* BEGIN Exercise input *

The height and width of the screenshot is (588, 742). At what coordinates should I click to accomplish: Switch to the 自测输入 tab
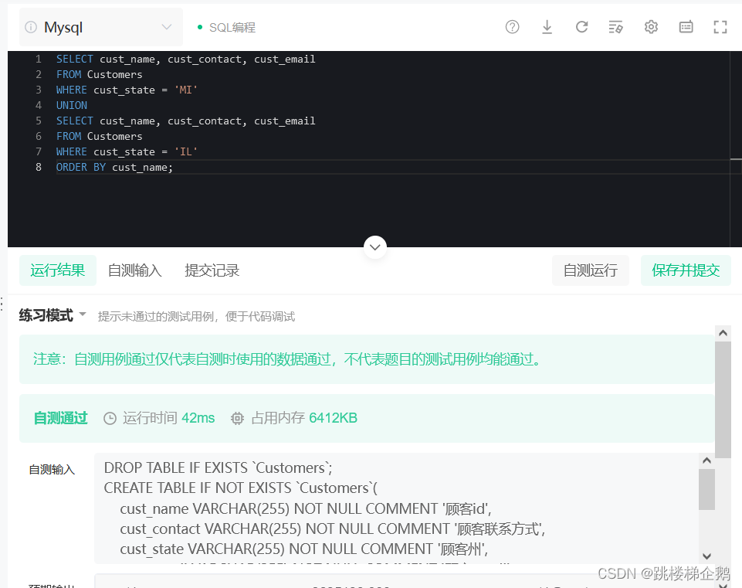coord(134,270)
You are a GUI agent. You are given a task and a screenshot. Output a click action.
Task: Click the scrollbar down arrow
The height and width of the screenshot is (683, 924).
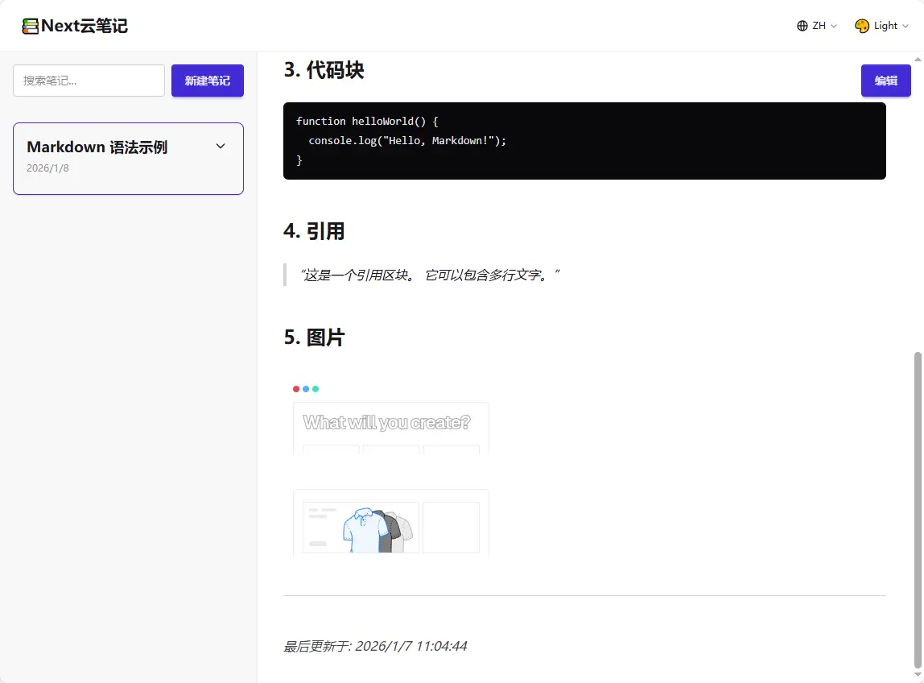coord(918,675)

* END Exercise input *

→ What is asked:
Could you rewrite the data from its start through the line containing "coord(134,270)", with "tab" changed to "panel" and nothing else altered, leaving the pictures out?

→ Response below:
The height and width of the screenshot is (588, 742). At what coordinates should I click to accomplish: Switch to the 自测输入 panel
coord(134,270)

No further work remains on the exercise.